(118f) Coupling Hydrodynamics and Flux Balance Analysis to Describe Microalgal Metabolism in Heterogeneous Photobioreactors

Blue-green algae, cyanobacteria, have emerged as promising platforms for production of biofuel and other economically valuable products. The main appealing trait of cyanobacterial biorefineries is their ability to harvest sunlight energy for CO₂ fixation. Thereby, they can be built near power plants to achieve both CO₂ mitigation and biosynthesis of desirable products. However, algal cultivations are often limited by uneven illuminations in photobioreactors because light intensity is attenuated as it passes through the culture. Hence, in large-volume algal bioreactors, cyanobacteria perform photoautotrophic growth in “light zone” (near the reactor surface), while use energy-storage compounds (such as glycogen) to conduct heterotrophic metabolism in the “dark zone” away from the light source. Thereby, cyanobacterial metabolism in photo-bioreactors is highly dynamic and strongly influenced by light intensity, mixing rates, and reactor geometry. To generate a better understanding of cyanobacterial metabolism in heterogeneous photobioreactors, we coupled genome-scale flux balance analysis (FBA, Synechocystis 6803 as a model strain) and photobioreactor hydrodynamics to describe temporal and spatial performances of cyanobacteria in photobioreactors.

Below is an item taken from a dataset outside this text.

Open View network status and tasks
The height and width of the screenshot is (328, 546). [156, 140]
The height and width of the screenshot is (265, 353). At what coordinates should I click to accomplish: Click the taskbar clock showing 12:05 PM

Our model has proposed following three cell metabolic modes: 1) photoautotrophic condition under which the light and nutrients support cyanobacteria growth, and glycogen is accumulated as the carbon storage; 2) dark condition under which cyanobacteria degrade glycogen to maintain cell growth; and 3) resting condition under which cell metabolism stops. The model that couples FBA, kinetic model, and hydrodynamics model is under construction in the following approach. First, the light distribution is heterogeneous and dependent on both biomass concentration and light path length. Second, the cell motions through space and time are simulated using cosine functions, with their frequencies following a normal distribution. Third, a static optimization approach is used to divide the batch time and spaces into small intervals, in which we assume a homogenous and pseudo-steady state condition so that FBA models can be applied to resolve intracellular flux distributions in cells. Fourth, FBA can be integrated with the kinetic models by linking the biomass growth, N/P usage, and CO₂ gas-liquid transport.

Our integrated model can predict performance of flat-plate or column photobioreactors under different irradiation strategies and nutrient conditions, and thus reveal the influence of bioreactor scale-up on algal growth and product synthesis. Besides, our model also captures actual metabolic fluxes in the large photo-bioreactor environments: 1) metabolic fluxes in individual cells are highly oscillated; 2) overall fluxes in the central metabolism decreases during cultivation due to light attenuation; 3) the oxidative pentose pathway is active for NADPH production when cyanobacteria move to a dark zone; 4) biosynthesis (production rate and titer) can be significantly improved only if additional organic carbon source is available in the culture medium. Thereby, photo-mixotrophic biorefinery is a promising industrial strategy to achieve both high productivity biosynthesis and CO₂ mitigations.